While the area's bus routes definitely aren’t perfect, people are using them. ANC 7D Commissioner Justin Lini pointed out that the older, low-income residents who need better transit service to get to the grocery store aren’t typically using Lyft or Uber, and there are fewer young residents (who are more likely to use Lyft or Uber) who grocery shop in Wards 7 and 8.

The solution that would be most long-lasting would be to improve the current bus service and to explore alternatives like express routes to grocery stores. These low-cost Lyft rides are a short-term benefit. They have the potential to help certain people during a certain timeframe, but also to normalize cars as being a real solution when they aren’t.

“I am incredibly wary of anything that breaks attention away from expanding transit service,” said Editorial Board member Alex Baca. “I think Lyft’s initiative will make a difference in individual lives, but we should be critical of what this means in the broader scope of how public transportation is valued and prioritized by our elected officials.”

Part of good urbanism is considering how different people have different needs.
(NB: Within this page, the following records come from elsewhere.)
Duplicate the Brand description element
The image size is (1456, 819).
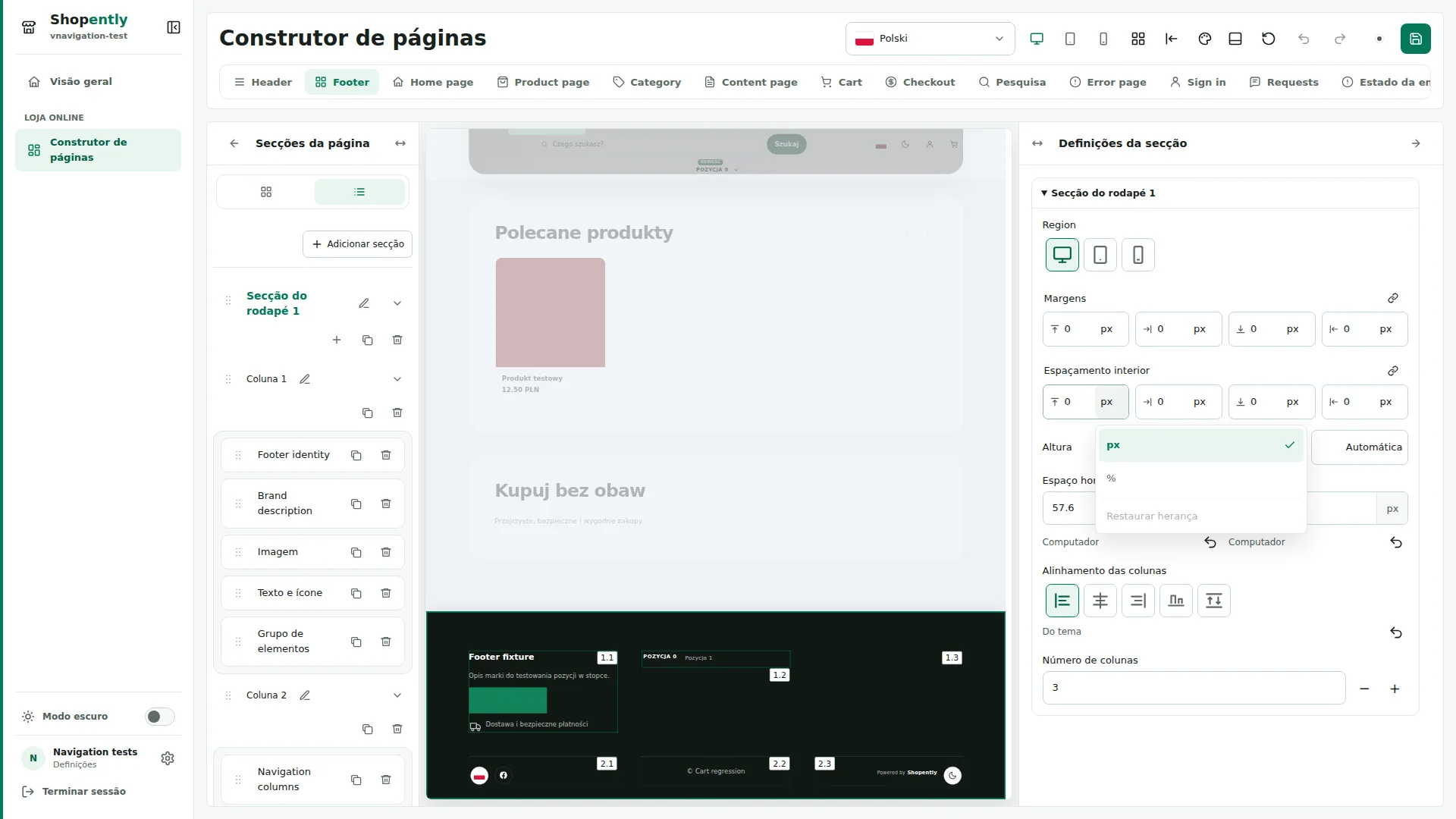click(356, 504)
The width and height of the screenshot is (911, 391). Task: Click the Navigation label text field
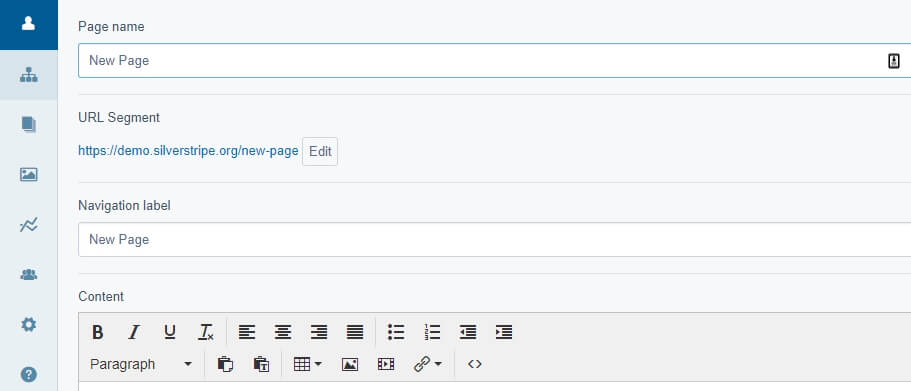point(494,239)
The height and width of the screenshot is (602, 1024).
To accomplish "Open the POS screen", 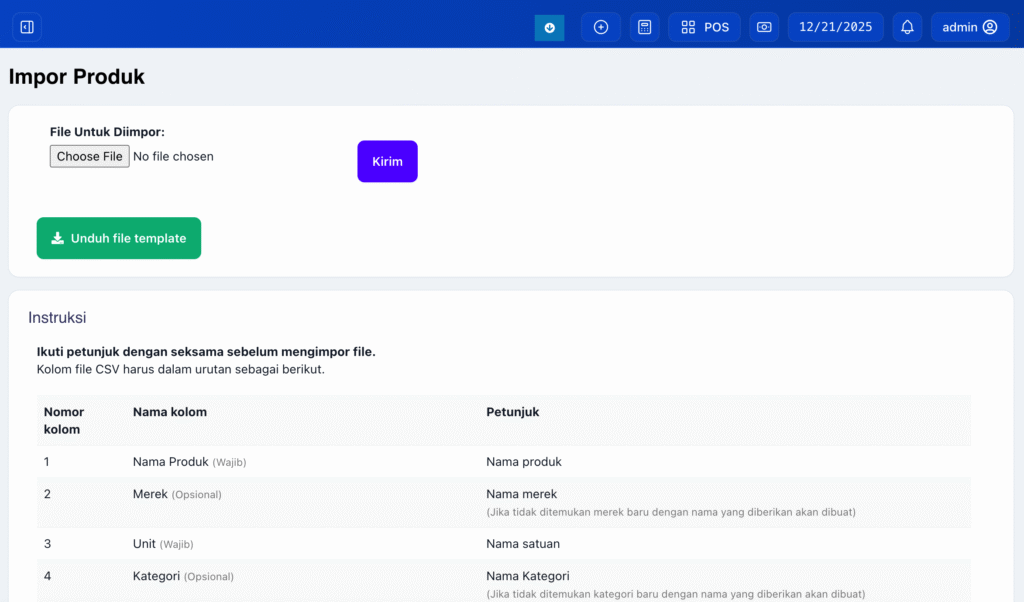I will [x=705, y=28].
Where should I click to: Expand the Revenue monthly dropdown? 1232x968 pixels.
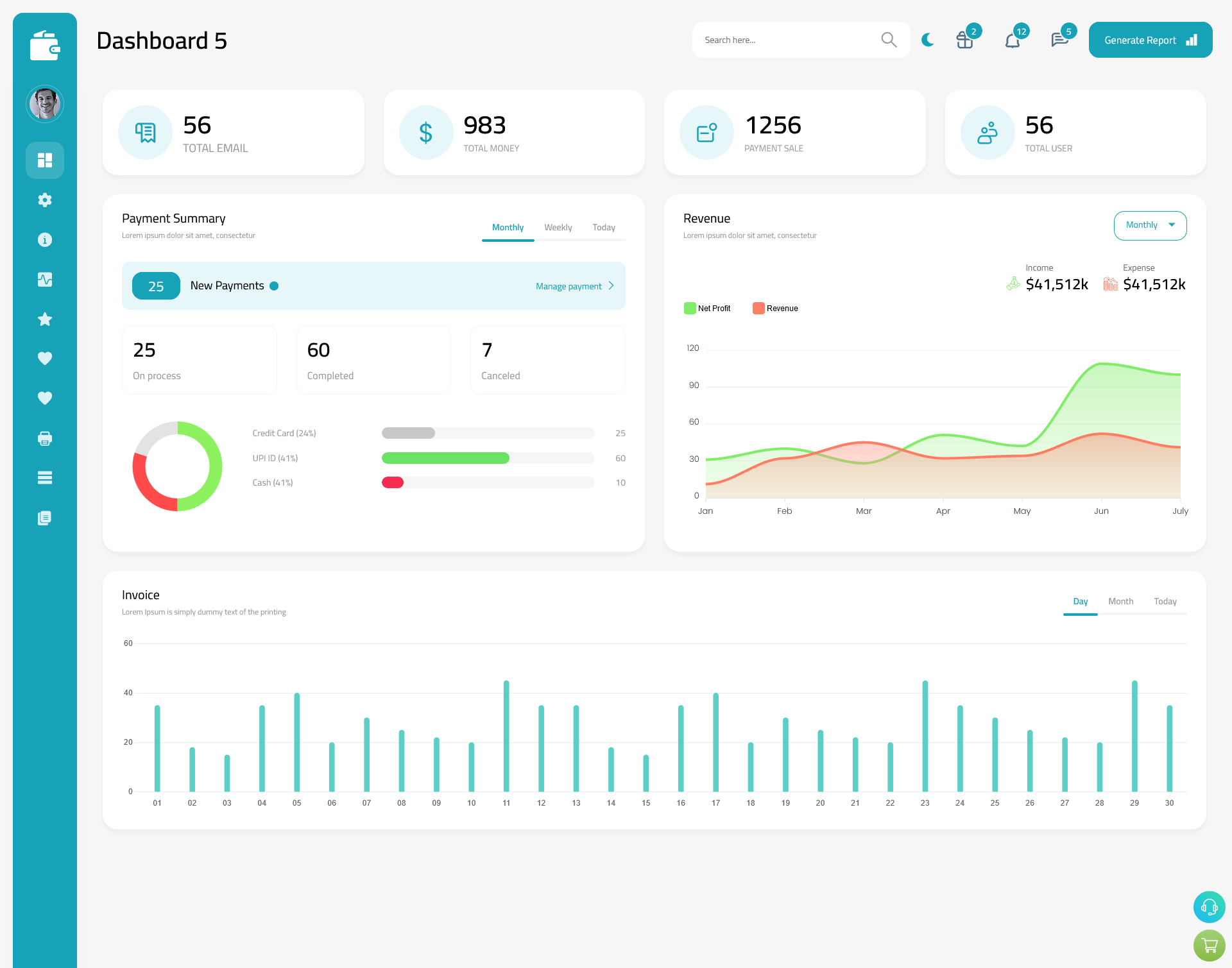coord(1149,224)
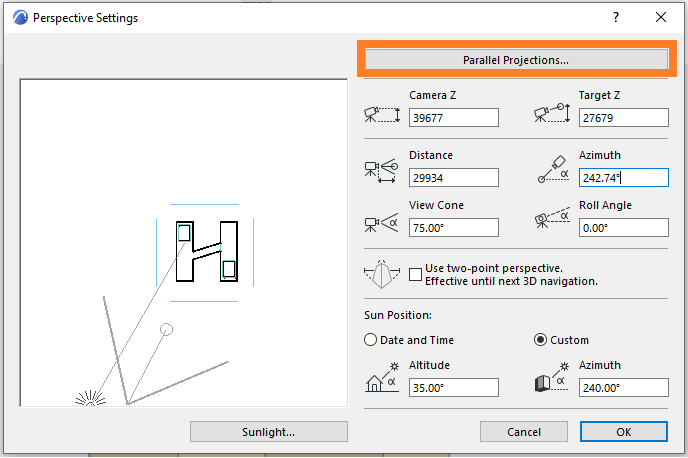Select the Custom sun position option
Viewport: 688px width, 458px height.
pos(541,340)
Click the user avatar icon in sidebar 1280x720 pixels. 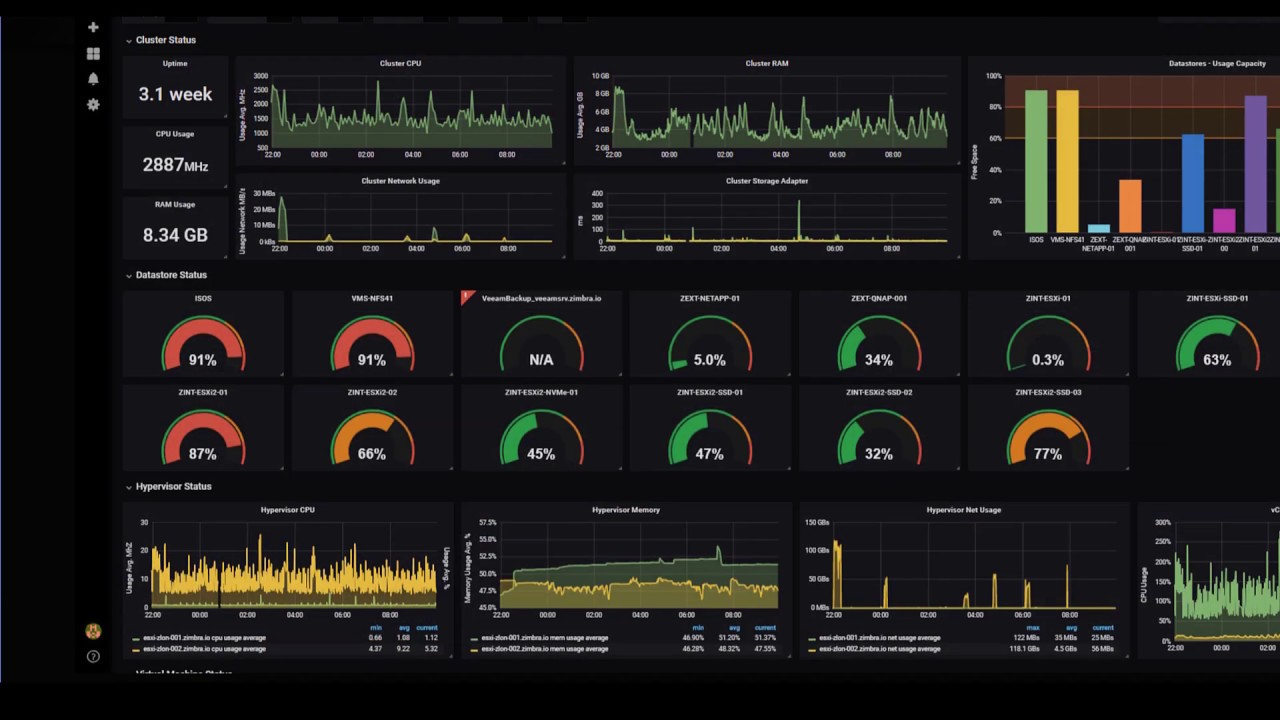pos(93,631)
Cars do have a use sometimes. It isn’t easy to haul groceries by public transit or bike to begin with, as anyone who has had to do so can attest. For many residents, including those with disabilities or children, it is impractical or infeasible.

The issue isn’t with Lyft or with Martha’s Table. It seems both organizations are doing this with good intentions, and this absolutely will help people. But it's a stop-gap. A long term solution would find ways to build grocery stores directly in the neighborhoods that need them, and ensure the city's transit network makes driving a car unnecessary.